Significance. If the central empirical and theoretical claims hold, the paper offers a useful mechanistic explanation for why simple linear baselines remain competitive on standard LTSF benchmarks. The public code is a clear strength that supports reproducibility and allows independent verification of the transition-matrix comparisons. The findings also usefully delineate the limits of linear approaches on non-periodic or multi-period data.

major comments (2)
  1. [Experimental analysis of transition matrices] The headline claim that 'models learning similar transition matrices from input to output' underpins the assertion that affine mapping is the dominant mechanism. The experimental section comparing these matrices across architectures does not report whether optimizers, learning rates, initializations, batch sizes, or early-stopping criteria were held constant; without such controls the observed similarity could be an artifact of training dynamics rather than evidence of data-driven convergence (see skeptic note).
  2. [Results and abstract] Results and abstract report performance numbers without error bars, standard deviations across random seeds, or statistical significance tests. This omission makes it difficult to assess whether the reported dominance of affine mapping over other components is robust, especially on the real-world benchmarks.
minor comments (2)
  1. [Theoretical analysis] The theoretical analysis for periodic signals is referenced but its assumptions (e.g., stationarity, exact periodicity) should be stated explicitly so readers can judge its applicability to the non-periodic cases examined later.
  2. [Figures and tables] Figure captions and table legends could more clearly indicate which models were trained with identical versus default hyperparameters when transition matrices are visualized.

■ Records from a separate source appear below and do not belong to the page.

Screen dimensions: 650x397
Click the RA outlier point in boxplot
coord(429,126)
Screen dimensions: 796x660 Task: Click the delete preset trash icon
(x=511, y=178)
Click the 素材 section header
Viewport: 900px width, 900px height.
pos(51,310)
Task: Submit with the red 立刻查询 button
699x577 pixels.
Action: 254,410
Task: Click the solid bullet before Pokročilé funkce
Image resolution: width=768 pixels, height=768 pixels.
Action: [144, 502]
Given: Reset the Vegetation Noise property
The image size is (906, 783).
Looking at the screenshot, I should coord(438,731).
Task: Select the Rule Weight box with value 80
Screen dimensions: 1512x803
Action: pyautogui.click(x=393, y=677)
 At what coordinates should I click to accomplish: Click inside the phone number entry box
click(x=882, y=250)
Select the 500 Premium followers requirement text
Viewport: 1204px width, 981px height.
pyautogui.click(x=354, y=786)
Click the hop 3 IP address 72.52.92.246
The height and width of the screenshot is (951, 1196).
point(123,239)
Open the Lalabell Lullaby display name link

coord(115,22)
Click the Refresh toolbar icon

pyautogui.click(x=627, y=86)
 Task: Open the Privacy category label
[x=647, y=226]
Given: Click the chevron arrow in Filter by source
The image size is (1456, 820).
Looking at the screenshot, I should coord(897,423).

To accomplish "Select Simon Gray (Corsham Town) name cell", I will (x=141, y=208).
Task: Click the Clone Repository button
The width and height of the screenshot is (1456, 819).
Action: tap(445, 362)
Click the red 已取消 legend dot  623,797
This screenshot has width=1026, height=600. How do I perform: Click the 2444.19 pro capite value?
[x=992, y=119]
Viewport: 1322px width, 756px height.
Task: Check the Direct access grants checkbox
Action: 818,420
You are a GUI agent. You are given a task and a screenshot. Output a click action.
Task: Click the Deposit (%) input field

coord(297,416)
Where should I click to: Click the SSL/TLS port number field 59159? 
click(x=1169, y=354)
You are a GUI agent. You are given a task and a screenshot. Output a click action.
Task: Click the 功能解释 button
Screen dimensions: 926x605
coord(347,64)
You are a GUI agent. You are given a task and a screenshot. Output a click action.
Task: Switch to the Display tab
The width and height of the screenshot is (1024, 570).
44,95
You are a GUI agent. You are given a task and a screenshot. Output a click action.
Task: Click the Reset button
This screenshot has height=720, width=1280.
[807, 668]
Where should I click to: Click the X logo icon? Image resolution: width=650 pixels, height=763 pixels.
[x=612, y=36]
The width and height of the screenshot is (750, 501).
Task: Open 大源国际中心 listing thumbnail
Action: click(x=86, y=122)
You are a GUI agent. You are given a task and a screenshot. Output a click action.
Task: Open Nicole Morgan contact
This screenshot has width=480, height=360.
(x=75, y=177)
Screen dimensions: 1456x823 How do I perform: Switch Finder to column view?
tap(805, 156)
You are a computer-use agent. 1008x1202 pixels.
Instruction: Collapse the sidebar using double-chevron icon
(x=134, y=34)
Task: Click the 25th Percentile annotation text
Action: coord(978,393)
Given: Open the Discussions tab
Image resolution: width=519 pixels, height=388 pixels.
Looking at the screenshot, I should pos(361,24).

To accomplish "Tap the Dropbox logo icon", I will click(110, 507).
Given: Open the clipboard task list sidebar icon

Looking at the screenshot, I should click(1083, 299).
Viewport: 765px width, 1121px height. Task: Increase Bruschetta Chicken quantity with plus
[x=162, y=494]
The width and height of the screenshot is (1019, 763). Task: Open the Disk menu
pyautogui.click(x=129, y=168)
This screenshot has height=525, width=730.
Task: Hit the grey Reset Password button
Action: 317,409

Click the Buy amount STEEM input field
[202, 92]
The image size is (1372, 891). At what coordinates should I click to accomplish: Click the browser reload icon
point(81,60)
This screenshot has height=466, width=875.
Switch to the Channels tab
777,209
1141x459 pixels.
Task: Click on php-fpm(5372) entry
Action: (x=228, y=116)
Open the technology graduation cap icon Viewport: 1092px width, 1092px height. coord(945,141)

Simulated Author's Rebuttal

2 responses · 0 unresolved

We thank the referee for the constructive feedback. We address each major comment below and will revise the manuscript to strengthen the experimental reporting.

read point-by-point responses
  1. Referee: [Experimental analysis of transition matrices] The headline claim that 'models learning similar transition matrices from input to output' underpins the assertion that affine mapping is the dominant mechanism. The experimental section comparing these matrices across architectures does not report whether optimizers, learning rates, initializations, batch sizes, or early-stopping criteria were held constant; without such controls the observed similarity could be an artifact of training dynamics rather than evidence of data-driven convergence (see skeptic note).

    Authors: We agree that explicit control of training hyperparameters is necessary to support the claim of data-driven convergence to similar transition matrices. All models in our experiments used the Adam optimizer with learning rate 0.001, batch size 32, and early stopping with patience of 3 epochs on validation loss, following the protocols in the original model papers. Initializations used PyTorch defaults. To eliminate any ambiguity, we will add a new subsection (Section 4.1) that tabulates these settings for every architecture and dataset, confirming they were held constant. revision: yes

  2. Referee: [Results and abstract] Results and abstract report performance numbers without error bars, standard deviations across random seeds, or statistical significance tests. This omission makes it difficult to assess whether the reported dominance of affine mapping over other components is robust, especially on the real-world benchmarks.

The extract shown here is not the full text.